Bitesize InsurTech: Quotall
August 9, 2018 Greg Brown
Quotall is a software house which has developed an e-trading platform to enable brokers, MGAs and insurers to develop and trade commercial insurance schemes digitally.
Quotall’s target customers are brokers focusing on schemes, MGAs that want to trade digitally with brokers, and insurers keen to develop new digital schemes. Quotall has 20 clients including Markerstudy, which signed a multi-year partnership in January following a six-month proof of concept. Markerstudy is Quotall’s largest customer.
The business offers a full back-office service for brokers and MGAs but clients tend only to use the e-trading platform as they are already using one of the traditional software houses such as Acturis and Open GI.
Simon Ball, CEO, says that he expects to go live with his first non-insurance customer later this year. The customer is a retailer with an SME customer base. In partnership with a regulated insurance distributor, it will use Quotall’s e-trading platform to sell insurance into the customer base.

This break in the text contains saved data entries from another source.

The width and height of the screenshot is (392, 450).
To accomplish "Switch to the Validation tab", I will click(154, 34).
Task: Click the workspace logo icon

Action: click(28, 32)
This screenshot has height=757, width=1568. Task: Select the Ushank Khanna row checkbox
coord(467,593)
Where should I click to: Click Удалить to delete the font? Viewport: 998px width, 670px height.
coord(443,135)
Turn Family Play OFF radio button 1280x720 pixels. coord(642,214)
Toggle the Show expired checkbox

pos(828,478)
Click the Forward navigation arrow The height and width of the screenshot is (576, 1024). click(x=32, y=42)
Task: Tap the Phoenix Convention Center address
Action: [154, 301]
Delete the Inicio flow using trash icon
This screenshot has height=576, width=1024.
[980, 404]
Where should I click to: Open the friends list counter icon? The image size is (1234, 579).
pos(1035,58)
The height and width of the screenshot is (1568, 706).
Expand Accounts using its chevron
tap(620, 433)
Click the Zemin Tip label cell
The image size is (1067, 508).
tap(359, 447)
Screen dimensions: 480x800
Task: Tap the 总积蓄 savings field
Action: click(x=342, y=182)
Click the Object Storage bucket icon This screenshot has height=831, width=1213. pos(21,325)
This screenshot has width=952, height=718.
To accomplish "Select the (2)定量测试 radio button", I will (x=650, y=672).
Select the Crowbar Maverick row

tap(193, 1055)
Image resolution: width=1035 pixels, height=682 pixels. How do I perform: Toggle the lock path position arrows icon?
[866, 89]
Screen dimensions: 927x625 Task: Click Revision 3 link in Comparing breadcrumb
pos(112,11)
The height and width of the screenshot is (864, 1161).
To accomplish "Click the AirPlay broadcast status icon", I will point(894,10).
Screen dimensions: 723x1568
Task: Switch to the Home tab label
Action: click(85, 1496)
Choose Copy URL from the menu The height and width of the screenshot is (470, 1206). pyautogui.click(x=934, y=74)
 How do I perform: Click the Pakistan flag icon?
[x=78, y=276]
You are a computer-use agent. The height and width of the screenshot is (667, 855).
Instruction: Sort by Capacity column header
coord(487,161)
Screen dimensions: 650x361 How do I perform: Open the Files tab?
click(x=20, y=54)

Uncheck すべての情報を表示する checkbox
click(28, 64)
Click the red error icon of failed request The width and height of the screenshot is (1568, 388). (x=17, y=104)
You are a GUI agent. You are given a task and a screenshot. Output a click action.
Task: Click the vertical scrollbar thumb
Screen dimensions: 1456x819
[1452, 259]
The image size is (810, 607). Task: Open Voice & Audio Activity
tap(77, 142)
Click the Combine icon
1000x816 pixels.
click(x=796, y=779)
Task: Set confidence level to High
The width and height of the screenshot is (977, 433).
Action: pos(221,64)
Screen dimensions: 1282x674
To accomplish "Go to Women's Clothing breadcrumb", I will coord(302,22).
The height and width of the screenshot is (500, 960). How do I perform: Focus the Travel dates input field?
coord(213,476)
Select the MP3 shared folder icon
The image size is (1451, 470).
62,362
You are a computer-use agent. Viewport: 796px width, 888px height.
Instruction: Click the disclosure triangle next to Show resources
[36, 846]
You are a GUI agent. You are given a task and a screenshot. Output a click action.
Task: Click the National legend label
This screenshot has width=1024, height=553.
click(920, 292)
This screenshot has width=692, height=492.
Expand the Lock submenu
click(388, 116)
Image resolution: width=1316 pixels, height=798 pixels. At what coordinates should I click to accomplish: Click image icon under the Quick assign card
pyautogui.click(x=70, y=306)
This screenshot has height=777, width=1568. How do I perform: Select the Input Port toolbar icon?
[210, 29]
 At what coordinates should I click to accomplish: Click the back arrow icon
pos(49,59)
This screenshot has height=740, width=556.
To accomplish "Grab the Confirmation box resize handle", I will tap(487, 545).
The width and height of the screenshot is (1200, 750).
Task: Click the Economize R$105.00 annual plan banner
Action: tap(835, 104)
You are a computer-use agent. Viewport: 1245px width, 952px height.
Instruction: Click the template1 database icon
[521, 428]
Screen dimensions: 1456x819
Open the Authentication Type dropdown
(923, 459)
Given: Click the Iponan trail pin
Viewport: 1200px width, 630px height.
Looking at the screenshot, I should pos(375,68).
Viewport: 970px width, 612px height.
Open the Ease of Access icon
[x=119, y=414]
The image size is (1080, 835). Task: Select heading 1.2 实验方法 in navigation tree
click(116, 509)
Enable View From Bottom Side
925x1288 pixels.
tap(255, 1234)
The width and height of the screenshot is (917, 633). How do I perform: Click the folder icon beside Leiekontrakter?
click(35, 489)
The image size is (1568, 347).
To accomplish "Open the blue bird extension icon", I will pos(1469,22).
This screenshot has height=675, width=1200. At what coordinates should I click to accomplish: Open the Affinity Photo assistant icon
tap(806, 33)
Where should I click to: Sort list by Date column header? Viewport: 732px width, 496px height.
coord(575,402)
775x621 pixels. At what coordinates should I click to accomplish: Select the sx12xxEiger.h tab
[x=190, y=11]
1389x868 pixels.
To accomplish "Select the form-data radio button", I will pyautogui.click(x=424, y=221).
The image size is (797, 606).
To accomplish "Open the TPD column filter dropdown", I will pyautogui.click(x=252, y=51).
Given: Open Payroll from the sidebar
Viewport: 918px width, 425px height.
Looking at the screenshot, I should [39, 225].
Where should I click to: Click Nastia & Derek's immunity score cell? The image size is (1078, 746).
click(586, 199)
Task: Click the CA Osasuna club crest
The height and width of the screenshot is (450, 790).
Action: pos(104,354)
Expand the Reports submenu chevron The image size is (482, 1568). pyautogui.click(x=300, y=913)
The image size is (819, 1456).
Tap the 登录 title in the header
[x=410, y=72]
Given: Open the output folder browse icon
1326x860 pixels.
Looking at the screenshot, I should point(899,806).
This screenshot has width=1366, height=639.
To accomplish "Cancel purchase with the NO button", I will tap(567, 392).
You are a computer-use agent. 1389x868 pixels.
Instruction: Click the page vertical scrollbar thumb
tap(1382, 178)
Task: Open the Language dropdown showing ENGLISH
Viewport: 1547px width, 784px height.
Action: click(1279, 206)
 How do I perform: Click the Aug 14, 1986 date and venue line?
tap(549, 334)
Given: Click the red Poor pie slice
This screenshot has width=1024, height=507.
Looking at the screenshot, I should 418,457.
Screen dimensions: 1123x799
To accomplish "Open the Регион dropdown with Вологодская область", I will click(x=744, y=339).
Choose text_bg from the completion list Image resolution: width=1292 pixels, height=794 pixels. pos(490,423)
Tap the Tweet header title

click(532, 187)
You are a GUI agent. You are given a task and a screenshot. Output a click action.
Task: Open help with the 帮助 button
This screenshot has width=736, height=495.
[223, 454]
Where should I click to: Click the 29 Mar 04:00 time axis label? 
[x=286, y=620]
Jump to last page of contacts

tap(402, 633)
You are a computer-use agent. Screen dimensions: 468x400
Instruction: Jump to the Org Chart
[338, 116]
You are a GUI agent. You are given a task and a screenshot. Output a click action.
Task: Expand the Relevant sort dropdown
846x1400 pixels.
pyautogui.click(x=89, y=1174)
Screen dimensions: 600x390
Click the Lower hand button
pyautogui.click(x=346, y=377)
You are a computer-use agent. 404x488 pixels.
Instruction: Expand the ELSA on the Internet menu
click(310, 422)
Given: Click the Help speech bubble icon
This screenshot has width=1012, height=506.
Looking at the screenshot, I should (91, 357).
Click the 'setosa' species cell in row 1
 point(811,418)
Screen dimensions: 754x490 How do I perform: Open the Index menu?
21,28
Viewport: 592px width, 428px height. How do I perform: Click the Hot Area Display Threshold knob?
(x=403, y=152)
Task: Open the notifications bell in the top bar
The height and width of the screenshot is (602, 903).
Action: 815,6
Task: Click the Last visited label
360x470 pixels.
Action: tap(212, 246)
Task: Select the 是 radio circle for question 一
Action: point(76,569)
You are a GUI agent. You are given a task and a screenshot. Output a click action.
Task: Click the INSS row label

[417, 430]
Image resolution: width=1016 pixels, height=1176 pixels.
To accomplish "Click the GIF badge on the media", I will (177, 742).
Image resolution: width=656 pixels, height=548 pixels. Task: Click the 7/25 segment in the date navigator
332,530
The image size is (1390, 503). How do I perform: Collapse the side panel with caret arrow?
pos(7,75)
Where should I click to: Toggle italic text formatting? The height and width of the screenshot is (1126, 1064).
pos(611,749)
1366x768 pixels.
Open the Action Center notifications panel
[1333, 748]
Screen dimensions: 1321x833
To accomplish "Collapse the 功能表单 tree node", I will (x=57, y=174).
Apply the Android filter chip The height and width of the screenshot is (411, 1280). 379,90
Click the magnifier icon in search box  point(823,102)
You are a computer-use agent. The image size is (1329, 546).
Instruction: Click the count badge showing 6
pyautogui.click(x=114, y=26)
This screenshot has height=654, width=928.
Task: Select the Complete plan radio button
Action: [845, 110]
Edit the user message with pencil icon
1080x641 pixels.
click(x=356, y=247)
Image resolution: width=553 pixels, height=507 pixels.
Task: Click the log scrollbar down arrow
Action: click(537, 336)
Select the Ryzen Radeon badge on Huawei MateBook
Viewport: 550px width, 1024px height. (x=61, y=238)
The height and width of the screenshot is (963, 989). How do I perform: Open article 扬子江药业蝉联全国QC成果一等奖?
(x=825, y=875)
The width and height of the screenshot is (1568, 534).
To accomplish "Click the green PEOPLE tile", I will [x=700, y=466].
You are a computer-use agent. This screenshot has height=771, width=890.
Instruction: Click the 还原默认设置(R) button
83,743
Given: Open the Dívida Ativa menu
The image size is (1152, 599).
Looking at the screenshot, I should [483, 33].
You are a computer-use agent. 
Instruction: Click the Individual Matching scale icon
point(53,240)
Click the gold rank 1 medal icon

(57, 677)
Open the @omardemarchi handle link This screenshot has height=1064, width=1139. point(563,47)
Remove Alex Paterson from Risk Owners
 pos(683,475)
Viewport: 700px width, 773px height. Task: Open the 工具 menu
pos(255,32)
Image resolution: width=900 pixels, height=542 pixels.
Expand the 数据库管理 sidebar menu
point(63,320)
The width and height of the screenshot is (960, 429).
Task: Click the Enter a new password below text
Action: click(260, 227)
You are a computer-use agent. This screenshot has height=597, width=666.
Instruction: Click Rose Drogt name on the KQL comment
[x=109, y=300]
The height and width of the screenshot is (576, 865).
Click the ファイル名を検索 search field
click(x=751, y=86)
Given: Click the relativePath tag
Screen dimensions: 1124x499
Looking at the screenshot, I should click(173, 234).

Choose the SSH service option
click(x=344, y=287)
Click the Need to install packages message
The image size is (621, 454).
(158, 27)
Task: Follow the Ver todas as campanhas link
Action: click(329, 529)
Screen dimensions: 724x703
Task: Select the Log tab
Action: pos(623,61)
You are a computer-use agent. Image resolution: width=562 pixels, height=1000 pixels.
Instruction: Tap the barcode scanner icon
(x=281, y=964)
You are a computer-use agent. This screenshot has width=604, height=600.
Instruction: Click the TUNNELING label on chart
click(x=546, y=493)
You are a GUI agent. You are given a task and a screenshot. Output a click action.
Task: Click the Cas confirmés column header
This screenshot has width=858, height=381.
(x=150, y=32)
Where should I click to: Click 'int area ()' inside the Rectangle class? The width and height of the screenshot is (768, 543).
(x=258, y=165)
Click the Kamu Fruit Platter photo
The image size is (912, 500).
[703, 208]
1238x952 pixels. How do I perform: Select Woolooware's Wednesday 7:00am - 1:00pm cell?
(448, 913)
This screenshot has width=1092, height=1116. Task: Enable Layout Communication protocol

Ball says he expects the deal will “raise eyebrows in the SME space.”
Quotall’s revenue derives from digital consultancy services, charges for building and hosting insurance scheme products, transaction fees based on business going through the platform, and a software licensing model. The smaller brokers prefer the usage-based model as this reduces the need for capital outlay. The business has 20 staff.
The Oxbow Partners view
There are two themes to comment on here.
First, affinity. We see huge potential to disrupt the affinity market (also known as B2B2C). Many traditional insurance solutions are built on legacy technology and serviced with legacy propositions (i.e. manual, paper based).
Affinity comes in many shapes and sizes, of course – everything from mobile phone insurance via network providers to high net worth via private banks. But in general it is true that affinity is a volume business, which should be optimised both through the customer journey and in the underwriting and pricing model.
It is therefore no surprise that it’s an area being challenged by numerous technology and data led InsurTechs – aside from Quotall, Qover (Bitesize profile) and Kasko (Impact 25 profile) provide suitable technology. One of Quotall’s areas of differentiation is that it has an insurance (rather than tech / “startup”) ‘heritage’.
There are two other notable affinity plays. First, Zhong An (Oxbow Partners blog post and infographic) is a Chinese insurer selling through e-commerce partners. Its claim to fame is binding a cumulative $1bn of GWP in its first 3 years of operation, and the KPIs that go alongside that. (More recently there have been challenges over its business model – FT (paywall).) Also of interest is the fact that Lemonade (Oxbow Partners coverage), the much-hyped US InsurTech home insurer, has opened up an API to allow third parties to sell its product through their website. Success unknown, but evidence that tech platforms believe that they can provide a better process than incumbents.
Second, the platform space. Our analysis shows that there are over 200 insurance admin platforms world-wide, not including platforms built in-house. Many of these platforms have blue-chip clients, implying that their technology and operations meet the onerous requirements of incumbents. This means that the market is highly competitive forcing platforms to specialise on niches, be that specific products, channels or functional areas (such as data and analytics). Insurers need to ensure that the platform is suitable for their specific requirements rather than just following a market trend – Oxbow Partners has a helpful checklist.